As with normal use of HCS, the same question is then re-iterated with each newly created group of projects to generate sub-groups of projects and then further sub-sub-groups.
The process stops when participants can no longer identify any significant differences, or when there is only one project left in any sub-group.
In facilitating this process care needs to be taken to ensure that participants do not start to report differences in the intervention, as distinct from outcomes. These are relevant to a causal analysis, but not to measurement of outcomes , which is the focus here.
The results from this first stage will be a nested classification in the form of a tree with various branches, each representing one or more projects pursuing a particular set of outcomes, as described by the multiple distinctions made at each point in the branch.
Here is an example of a hierarchical card sorting of projects funded in Bangladesh by an Australian NGO in the early 1990s [Caveat: It was developed way before the idea for this blog posting emerged, but it gives an idea of the type of tree structure that can be produced using a Hierarchical Card Sort. It is more focused on means rather than ends, so please bear this in mind.]




  • Second stage: Participants are then asked to make choices at each branching point in the tree, starting from the base of the tree. They are asked to identify which type of outcome (represented by the two diverging branches) they think it is more important for the portfolio owner to be seeking to achieve. When this question is re-iterated down all branches of the tree this will enable a complete ranking of outcome configurations (branches) to be identified. 

Score construction: A simple table would then be generated in Excel where rows = projects and columns detailed (a) project specific ratings, (b) outcome weightings (i.e. the ranking of the branch that the project belonged to), (c) the product of the rating and weighting values.

Next: Now I need some real life examples, to show how this works in practice…and/or to discover the practical difficulties of using this approach. Any offers?


Postscript 1: Generating project ratings from pair comparisons. In my earlier version of this blog I explored the potential of a pair comparison method as a means of coming up with an overall ranking of project outcomes in a portfolio. The downside of this, as pointed out by Tom Thomas reflecting on PRA experiences, was that pair comparisons can be very time consuming and the time cost rises exponentially as the number of entities being compared increases.The number of pair comparaiosn = N to the power of N.

In the process of exploring this approach I ended up reading some of the literature on sorting algorithms. Processing cost (i.e. time taken to make comparisons of items) is one of the criteria that is used to assess the value of a sorting algorithm. Not surprisingly perhaps there is a huge variety of sorting algorithms. One which I have developed is described in this short Word file (NB: It was probably already developed by someone else many years ago!)
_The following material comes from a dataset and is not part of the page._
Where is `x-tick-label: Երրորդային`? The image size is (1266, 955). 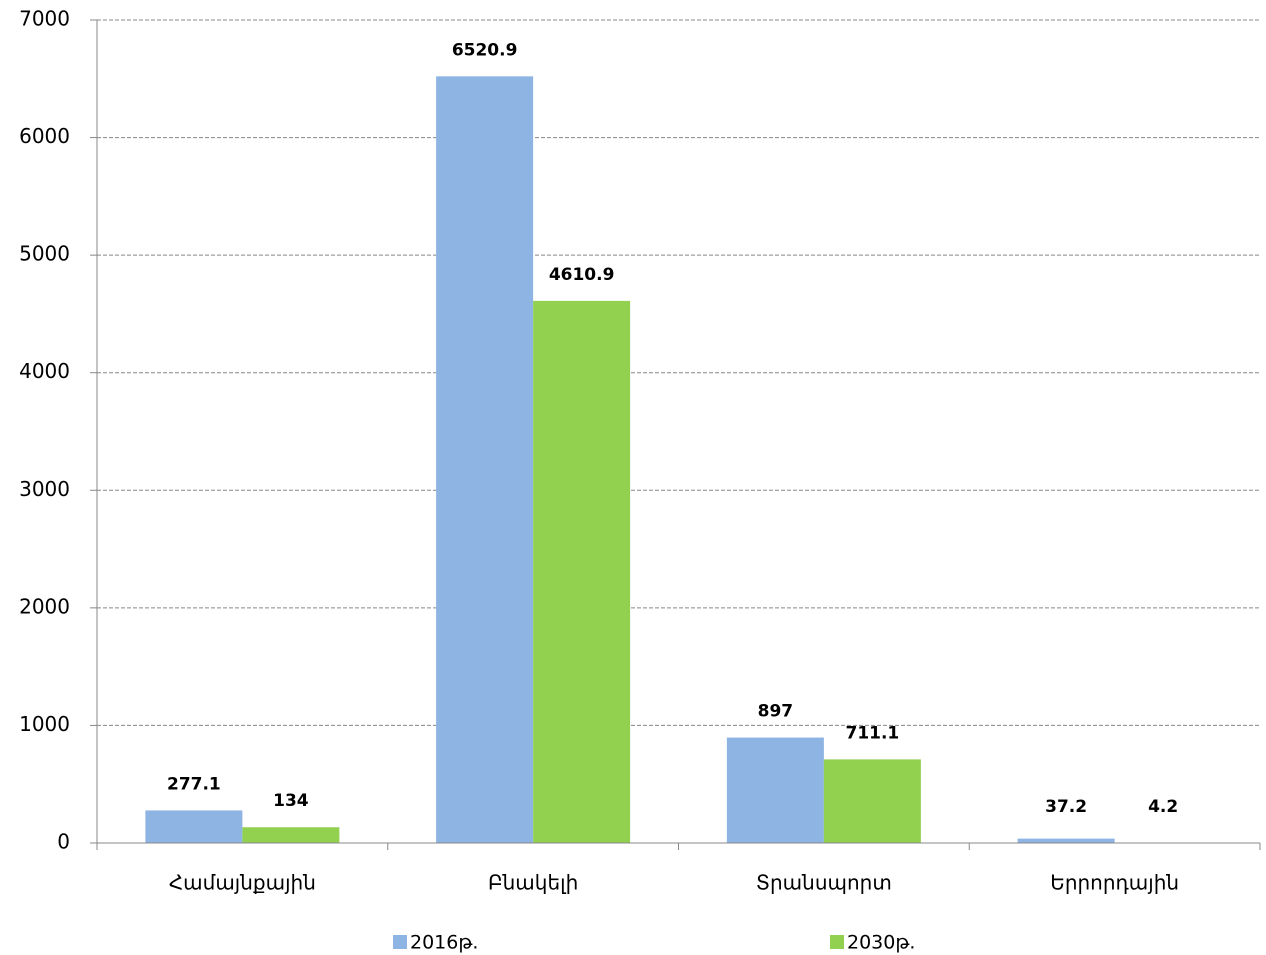 x-tick-label: Երրորդային is located at coordinates (1114, 883).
More recently still (April 2015), I have just finished reading Computational Fairy Tales by Jeremy Kubica, which I recommend to beginners in this area (such as me). In that book the author describes something called a QuickSort sorting algorithm, which sounds very useful for minimising the number of pair comparison needed to generate a complete ranking of a set of cases of interest. On average it works well, but in the worst case it can require N to the power of No comparisons. But this worst case wont apply when humans are doing the sorting because they can pick what are called "pivot" cases more purposively, whereas the computerised algorithm uses random choices. Good human choices of pivot cases with approximate median values should mean the sorting process is as quick as it can be with this type of algorithm.